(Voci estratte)
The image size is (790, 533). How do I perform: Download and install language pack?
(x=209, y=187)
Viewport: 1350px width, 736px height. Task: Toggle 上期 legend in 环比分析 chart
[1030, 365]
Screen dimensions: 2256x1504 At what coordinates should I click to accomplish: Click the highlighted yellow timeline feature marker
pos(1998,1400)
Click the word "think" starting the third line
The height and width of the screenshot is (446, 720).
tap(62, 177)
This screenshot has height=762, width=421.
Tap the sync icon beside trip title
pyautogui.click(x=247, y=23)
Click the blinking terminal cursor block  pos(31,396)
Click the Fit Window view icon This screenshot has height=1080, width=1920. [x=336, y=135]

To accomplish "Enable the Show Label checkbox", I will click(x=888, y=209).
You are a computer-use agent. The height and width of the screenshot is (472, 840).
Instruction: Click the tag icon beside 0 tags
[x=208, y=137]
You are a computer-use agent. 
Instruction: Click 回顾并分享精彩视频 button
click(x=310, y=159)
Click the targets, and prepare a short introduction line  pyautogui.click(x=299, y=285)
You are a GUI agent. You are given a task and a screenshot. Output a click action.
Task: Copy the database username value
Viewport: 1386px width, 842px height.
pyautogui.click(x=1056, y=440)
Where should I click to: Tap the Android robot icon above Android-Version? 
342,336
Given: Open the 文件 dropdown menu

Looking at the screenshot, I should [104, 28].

▶ COMPITO: Riproduci tutte le voci riportate sopra, identiche e senza alcuna modifica.

▶ RISPOSTA:
The image size is (790, 533). How do I perform: Download and install language pack?
(x=209, y=187)
Viewport: 1350px width, 736px height. Task: Toggle 上期 legend in 环比分析 chart
[1030, 365]
Screen dimensions: 2256x1504 At what coordinates should I click to accomplish: Click the highlighted yellow timeline feature marker
pos(1998,1400)
Click the word "think" starting the third line
The height and width of the screenshot is (446, 720).
tap(62, 177)
This screenshot has height=762, width=421.
Tap the sync icon beside trip title
pyautogui.click(x=247, y=23)
Click the blinking terminal cursor block  pos(31,396)
Click the Fit Window view icon This screenshot has height=1080, width=1920. [x=336, y=135]

To accomplish "Enable the Show Label checkbox", I will click(x=888, y=209).
You are a computer-use agent. The height and width of the screenshot is (472, 840).
Instruction: Click the tag icon beside 0 tags
[x=208, y=137]
You are a computer-use agent. 
Instruction: Click 回顾并分享精彩视频 button
click(x=310, y=159)
Click the targets, and prepare a short introduction line  pyautogui.click(x=299, y=285)
You are a GUI agent. You are given a task and a screenshot. Output a click action.
Task: Copy the database username value
Viewport: 1386px width, 842px height.
pyautogui.click(x=1056, y=440)
Where should I click to: Tap the Android robot icon above Android-Version? 
342,336
Given: Open the 文件 dropdown menu

Looking at the screenshot, I should [104, 28].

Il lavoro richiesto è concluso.